> TASK ITEM
If a line in the records below holds the word "height", copy it.

Data extracted from a collection:
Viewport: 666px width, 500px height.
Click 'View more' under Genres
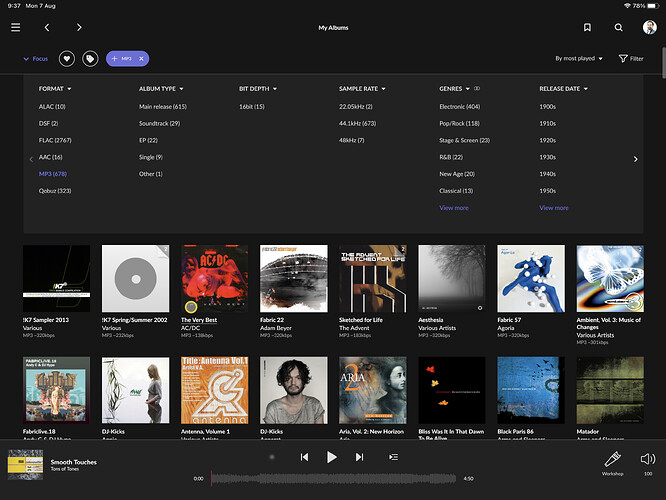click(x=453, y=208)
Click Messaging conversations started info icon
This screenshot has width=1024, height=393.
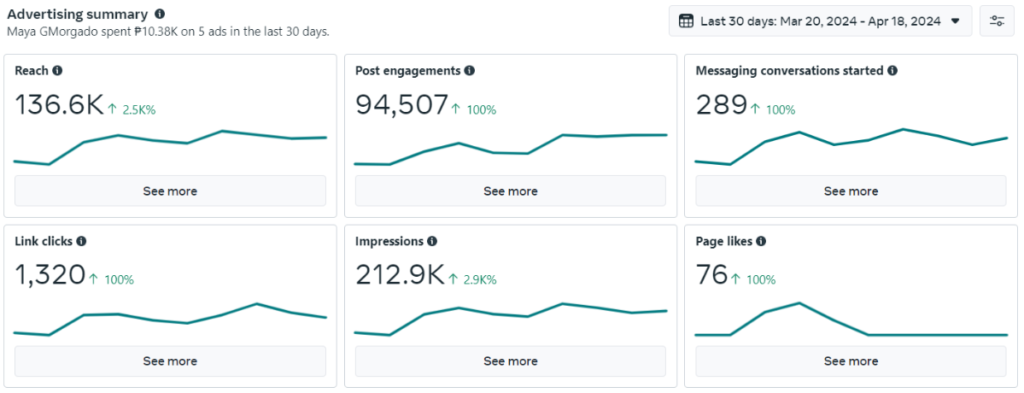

> TASK OUTPUT
Viewport: 666px width, 500px height.
This screenshot has width=1024, height=393.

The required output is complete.